Yup, got it all working, except for all those roms with anti piracy


----------



## spinal_cord (Jul 3, 2011)

I have a SNES Myth for sale/trade if anyone is interested. afaik it has similar compatibility to the other modern SNES carts.


----------



## Schlupi (Jul 3, 2011)

spinal_cord said:
			
		

> I have a SNES Myth for sale/trade if anyone is interested. afaik it has similar compatibility to the other modern SNES carts.



FYI people the Myth is a good cart. 
	

	
	
		
		

		
			





 He is giving a great deal in his thread.


But yeah, I prefer the SNES Powerpak over the Super Everdrive; CF>SD in reading times and (SLIGHTLY) better game compatibility.
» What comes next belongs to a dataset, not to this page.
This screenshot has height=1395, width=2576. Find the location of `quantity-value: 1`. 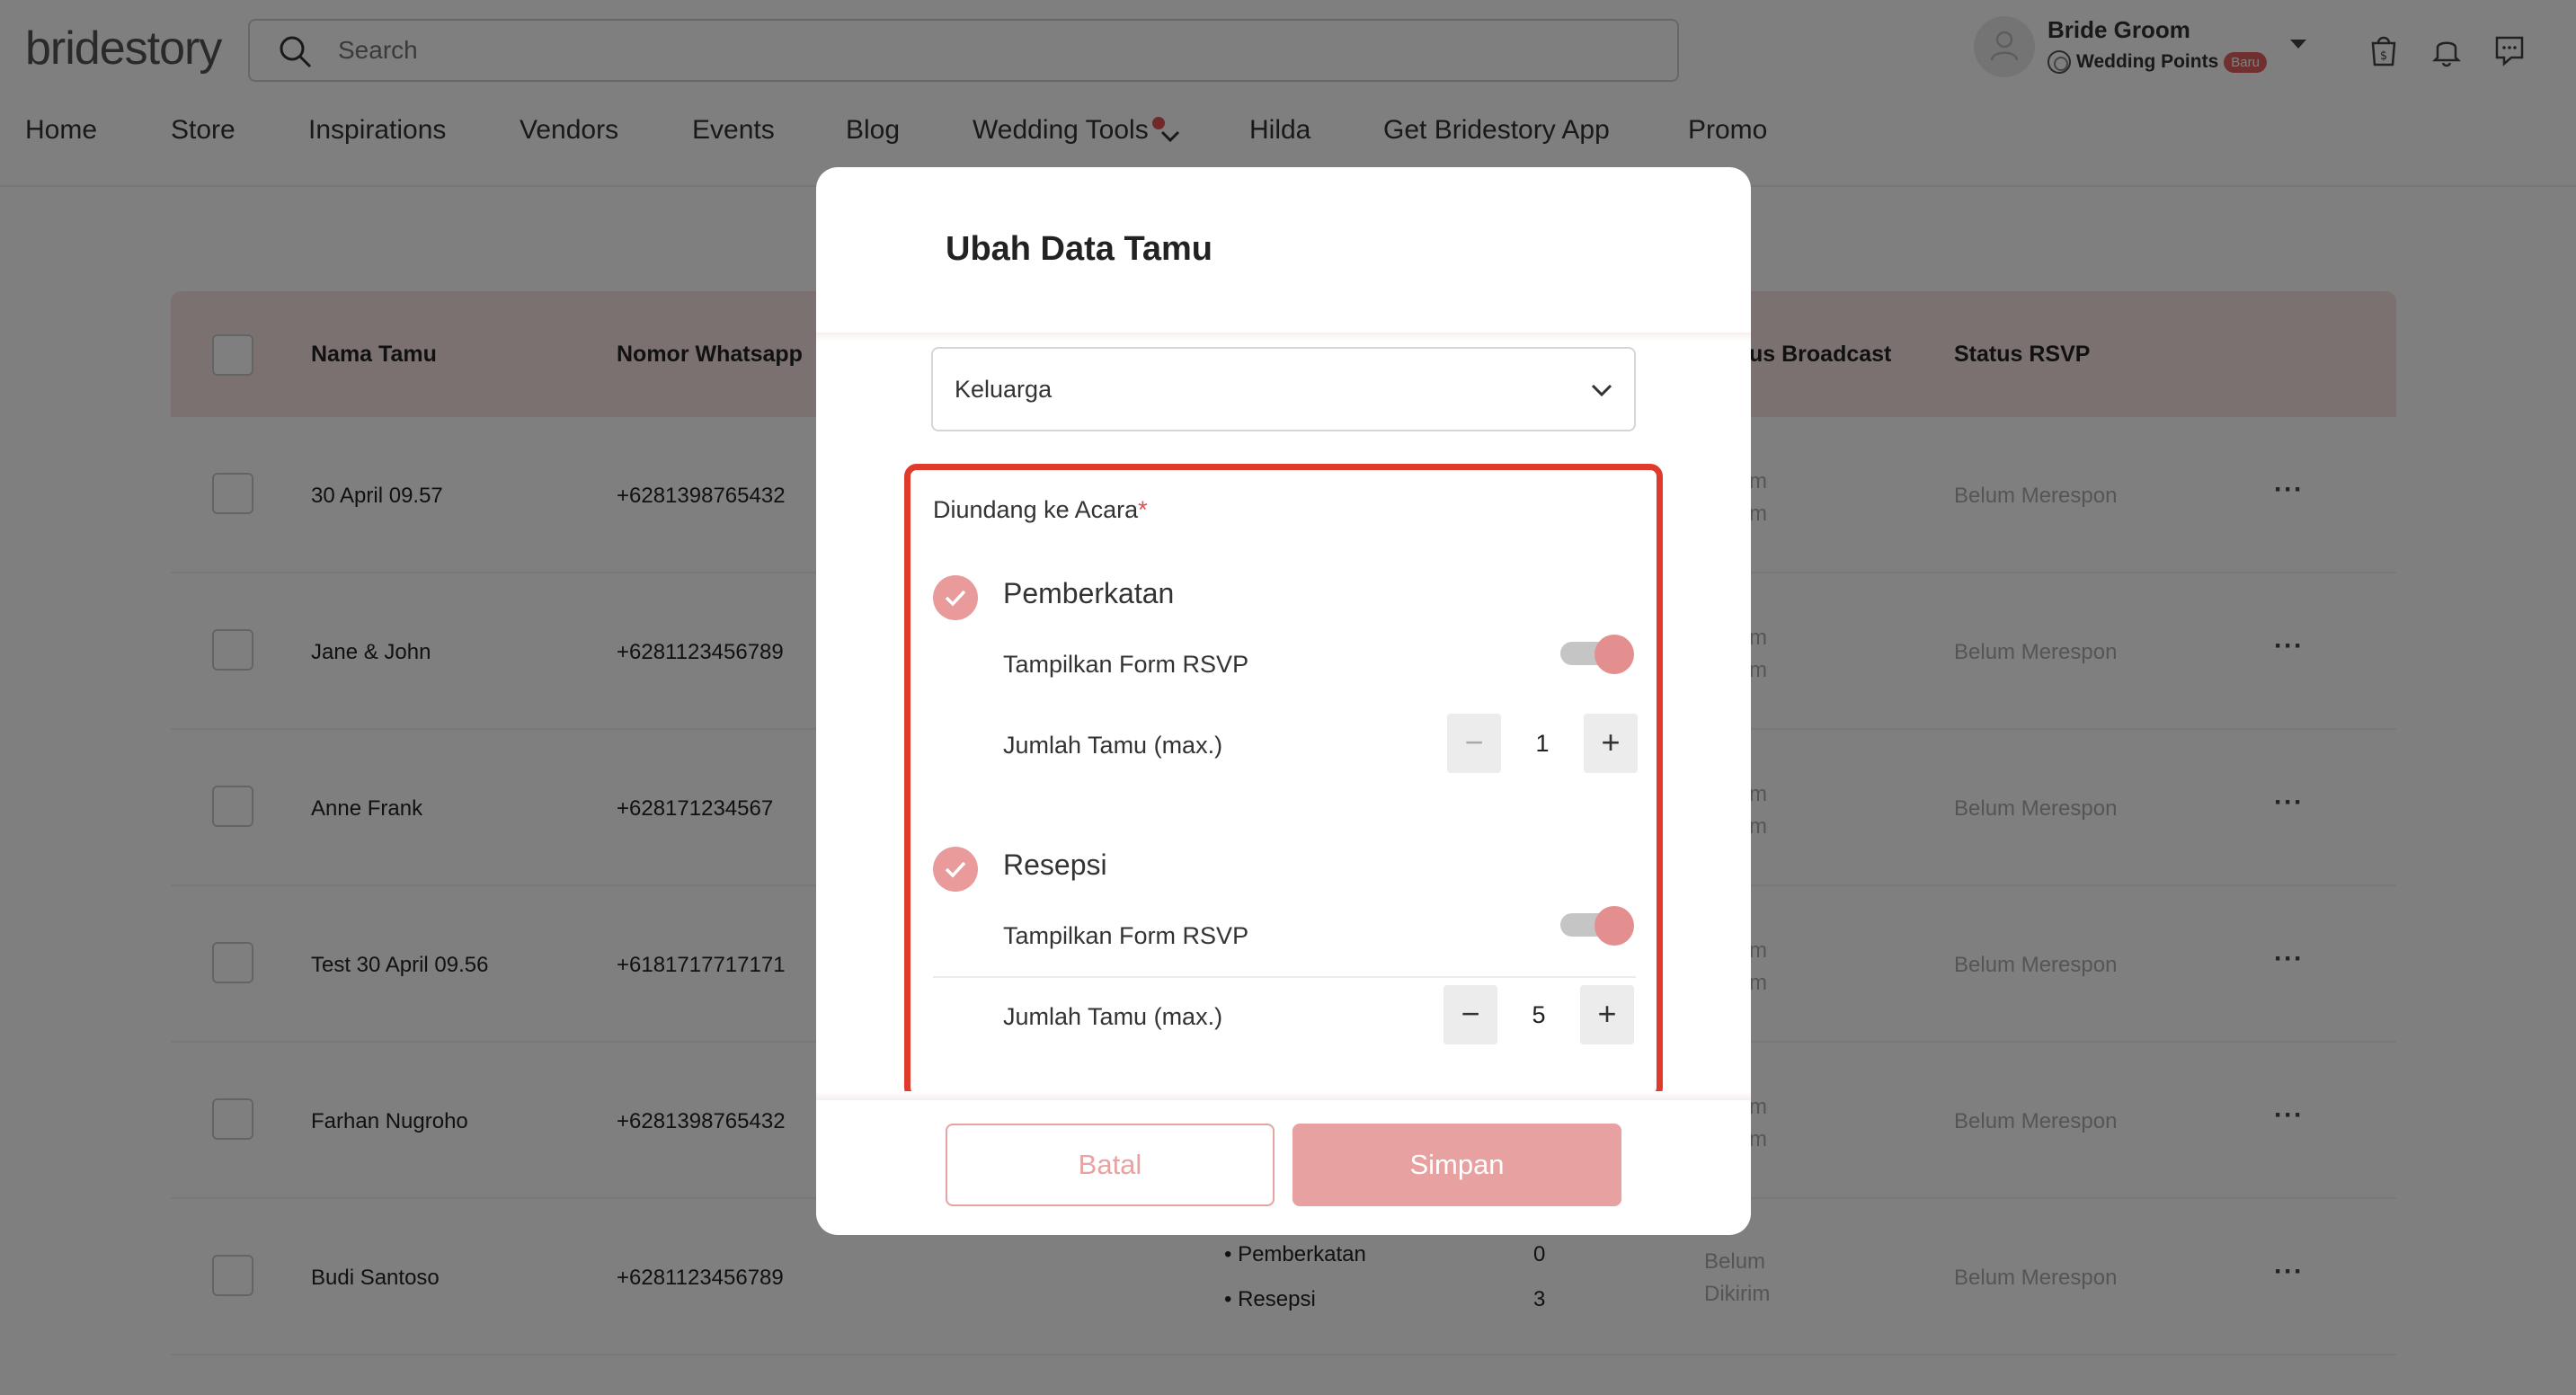

quantity-value: 1 is located at coordinates (1542, 744).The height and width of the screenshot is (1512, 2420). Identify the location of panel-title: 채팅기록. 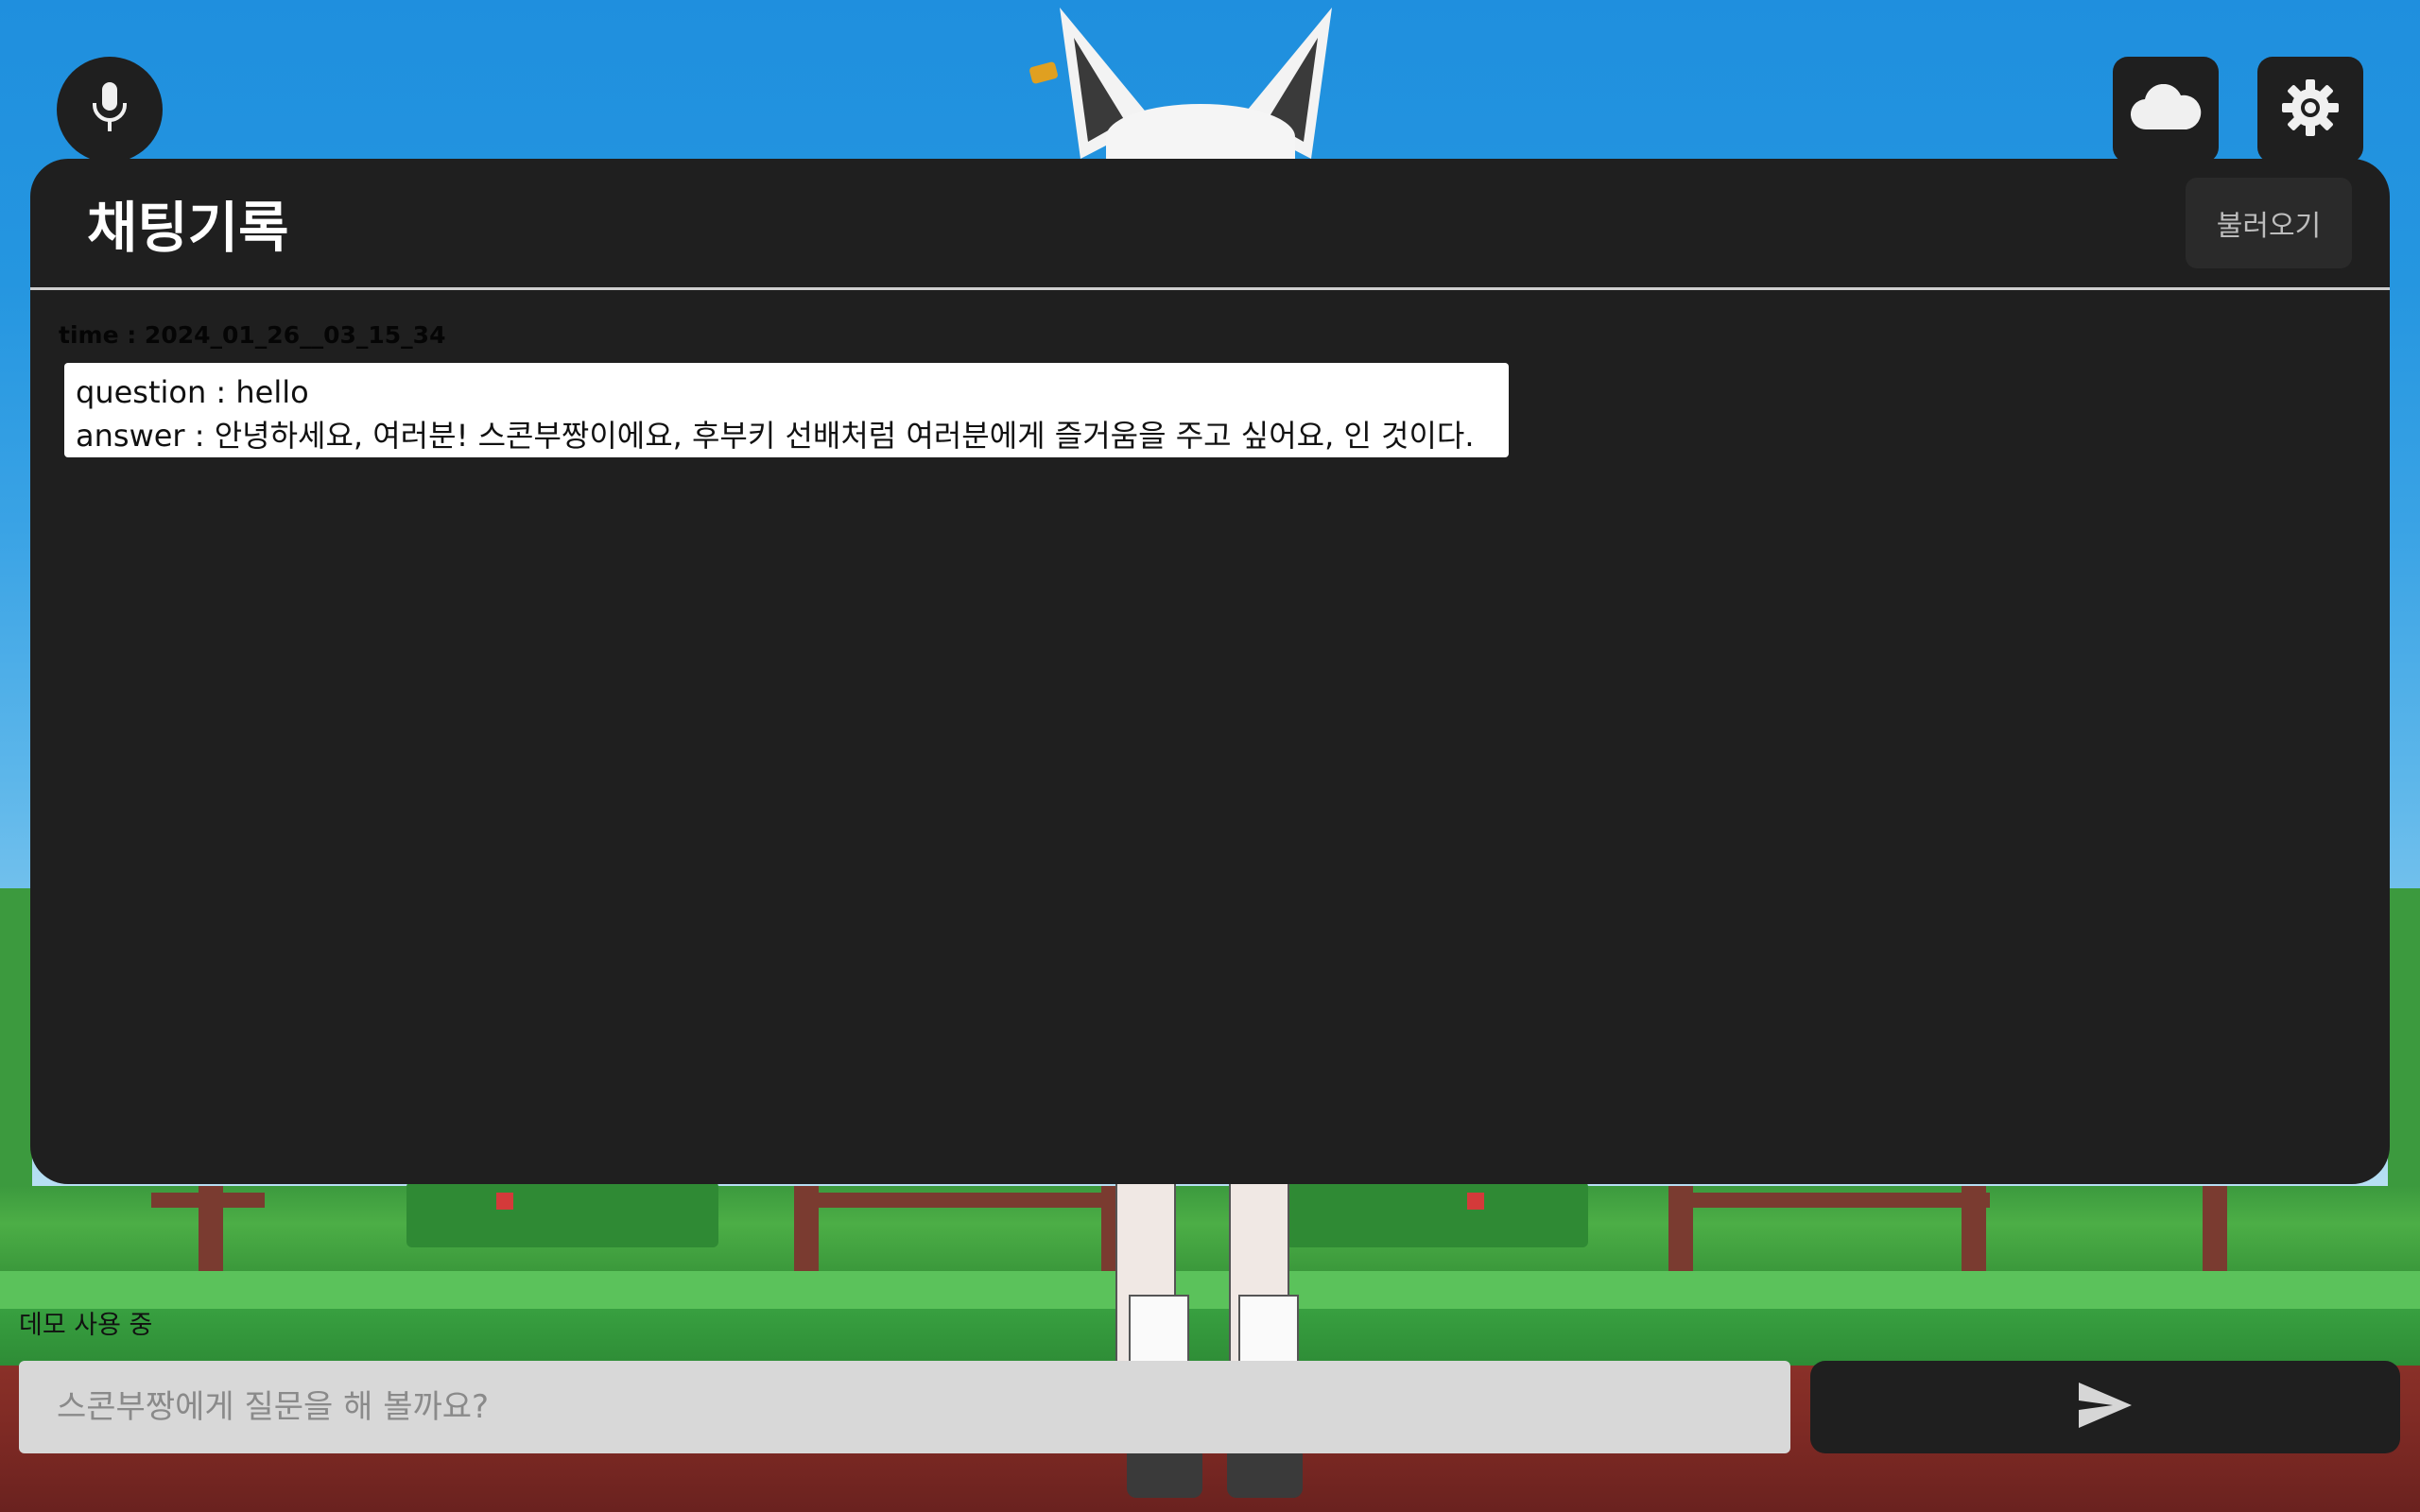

Plus the red cart is smexy. =3

If I were to get an old copier it would just be for fun.


----------



## koimayeul (Jul 4, 2011)

wow those memories.. i still have a super wild card takin dust somewhere


----------



## nikeymikey (Aug 7, 2011)

koimayeul said:
			
		

> wow those memories.. i still have a super wild card takin dust somewhere
> 
> 
> Wouldnt be interested in selling it would you? I have a super pro fighter but ive been after a SWC for years......
> ...




Wouldnt be interested in selling it would you? I have a super pro fighter but ive been after a SWC for years......


----------



## Deleted User (Aug 19, 2018)

Bumping a super old thread, but I have the same game copier (Special Partner) as OP and following the same instructions to convert the ROM in preparation to load onto multiple floppies: ucon64.exe ROM.smc -gd3 -s
The problem is that after the first floppy loads, the screen just turns black. Typically it after loading the first floppy, it should ask for the next one. Am I missing a setting or flag somewhere?


----------